**Passage shown:**
--*--

And why is it ok to save registers directly to the user task's buffers?

So please be more verbose even at the risk of explaning the obvious.
This is the FPU code, remember? :)

Thx.
Sebastian Andrzej Siewior - Jan. 16, 2019, 10:40 p.m.
On 2019-01-16 20:36:03 [+0100], Borislav Petkov wrote:
> On Wed, Jan 09, 2019 at 12:47:27PM +0100, Sebastian Andrzej Siewior wrote:
> > Since ->initialized is always true for user tasks and kernel threads
> > don't get this far,
> 
> Yeah, this is commit message is too laconic. Don'g get this far "where"?

To reach copy_fpregs_to_sigframe(). A kernel thread never invokes
copy_fpregs_to_sigframe(). Which means only user threads invoke
copy_fpregs_to_sigframe() and they have ->initialized set to one.

> > we always save the registers directly to userspace.
> 
> We don't save registers to userspace - please write stuff out.

Actually we do. copy_fpregs_to_sigframe() saves current FPU registers to
task's stack frame which is userspace memory.

> So from looking at what you're removing I can barely rhyme up what
> you're doing but this needs a lot more explanation why it is OK to
> remove the else case. Hell, why was the thing added in the first place
> if ->initialized is always true?

I think *parts* of the ->initialized field was wrongly converted while
lazy-FPU was removed *or* it was forgotten to be removed afterwards. Or
I don't know but it looks like a leftover.

At the beginning (while it was added) it was part of the lazy-FPU code.

--*--

**Problem set:**
a) In the FPU discussion, where does copy_fpregs_to_sigframe() save the current FPU registers?
b) Write out the FPU discussion from "And why is it" to "2019, 10:40 p.m.".
c) List the explanations the FPU discussion gives for the state of the ->initialized field.
None of the material after the FPU discussion is needed.

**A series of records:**
--*--

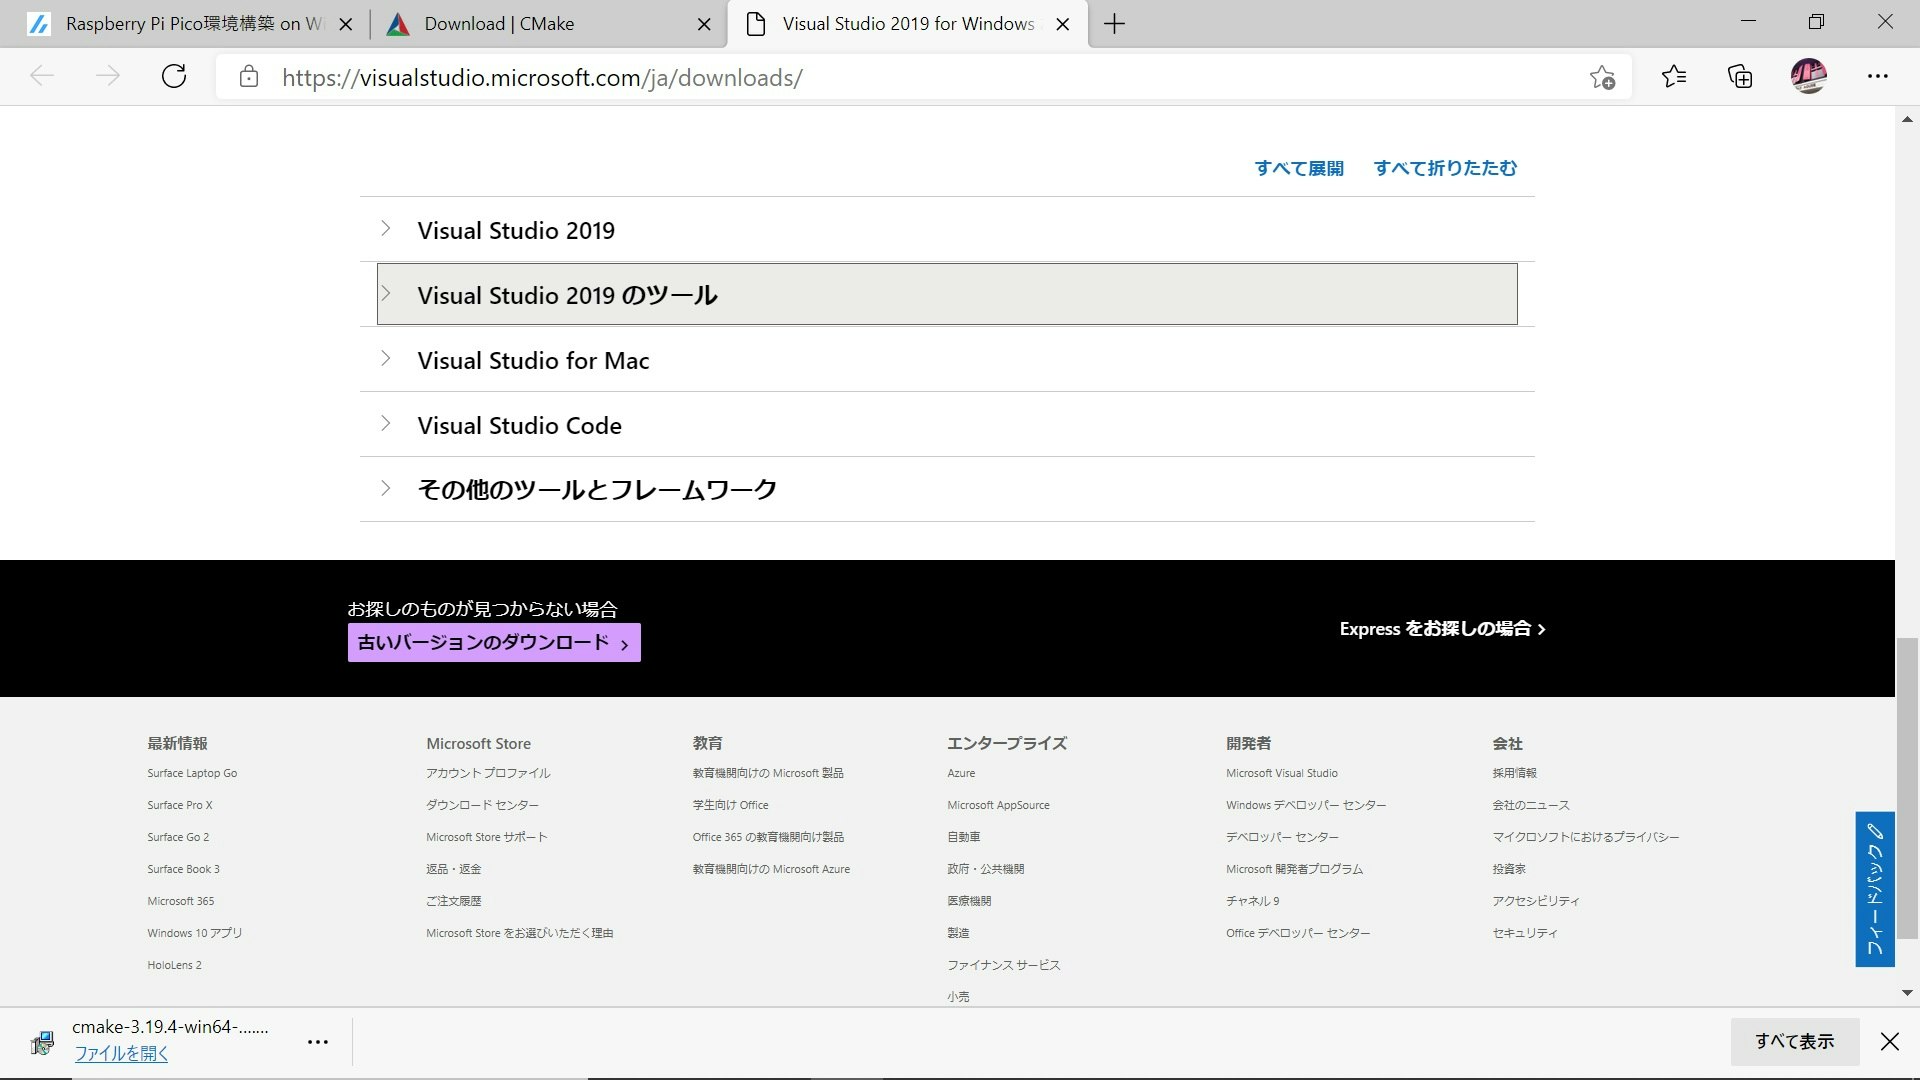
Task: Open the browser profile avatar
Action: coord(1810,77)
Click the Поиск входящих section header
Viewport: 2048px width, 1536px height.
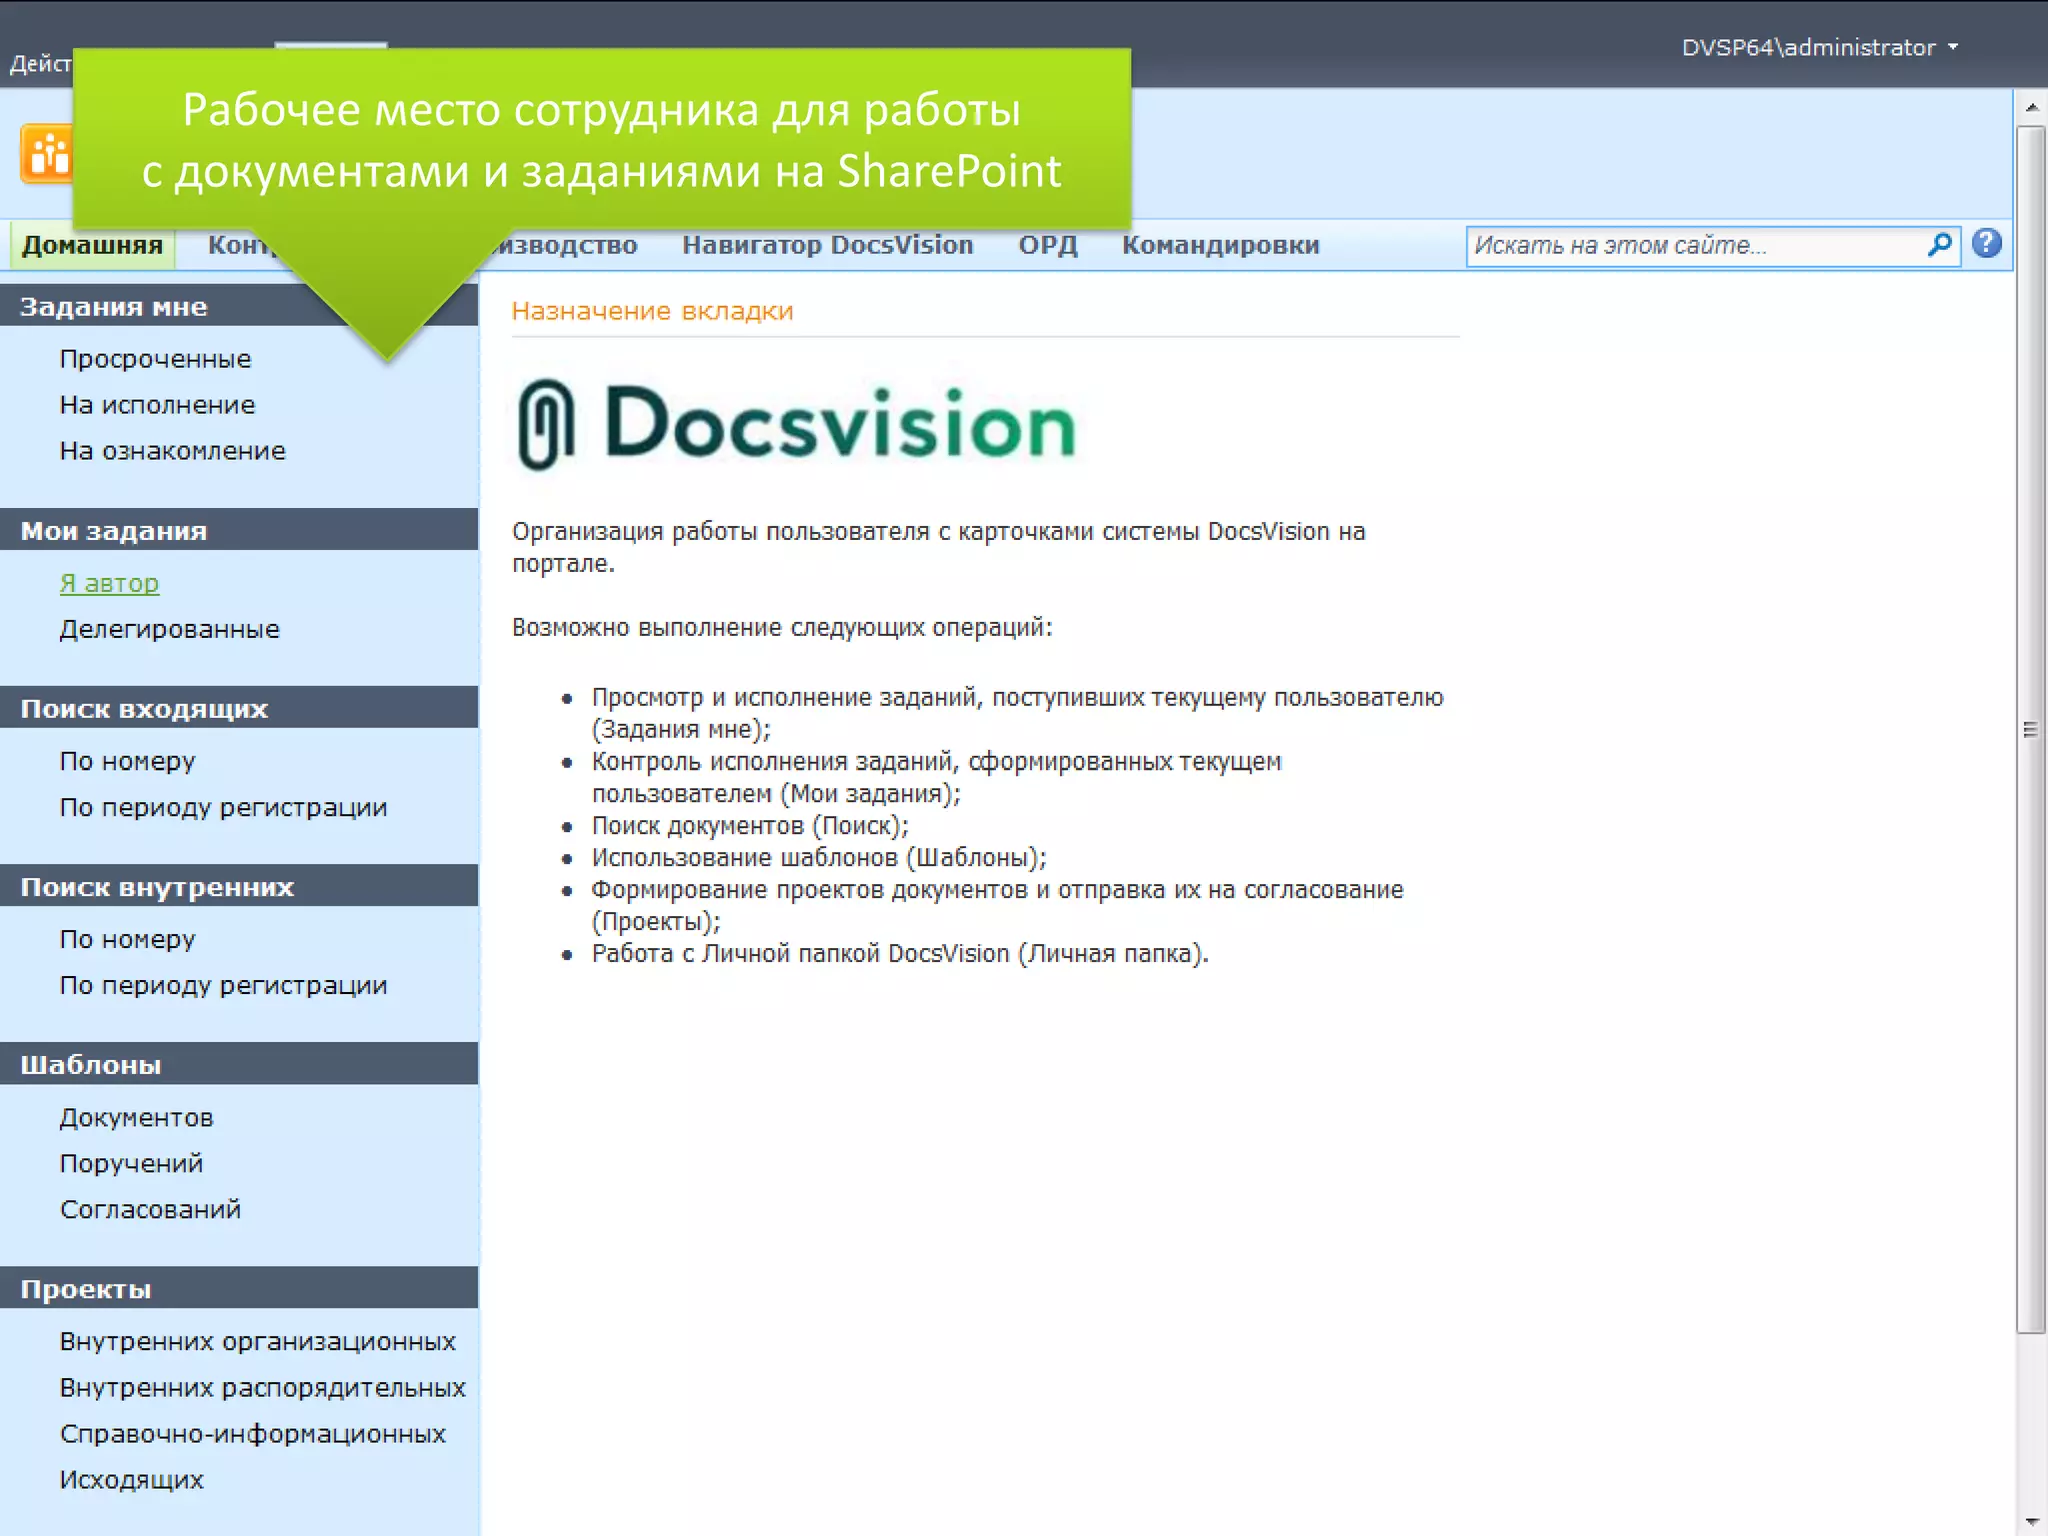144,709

--*--

**Solutions:**
a) To the task's stack frame, which is userspace memory.

b)
And why is it ok to save registers directly to the user task's buffers?

So please be more verbose even at the risk of explaning the obvious.
This is the FPU code, remember? :)

Thx.
Sebastian Andrzej Siewior - Jan. 16, 2019, 10:40 p.m.

c)
Parts of the ->initialized field were wrongly converted while lazy-FPU was removed.
It was forgotten to be removed afterwards.
It looks like a leftover.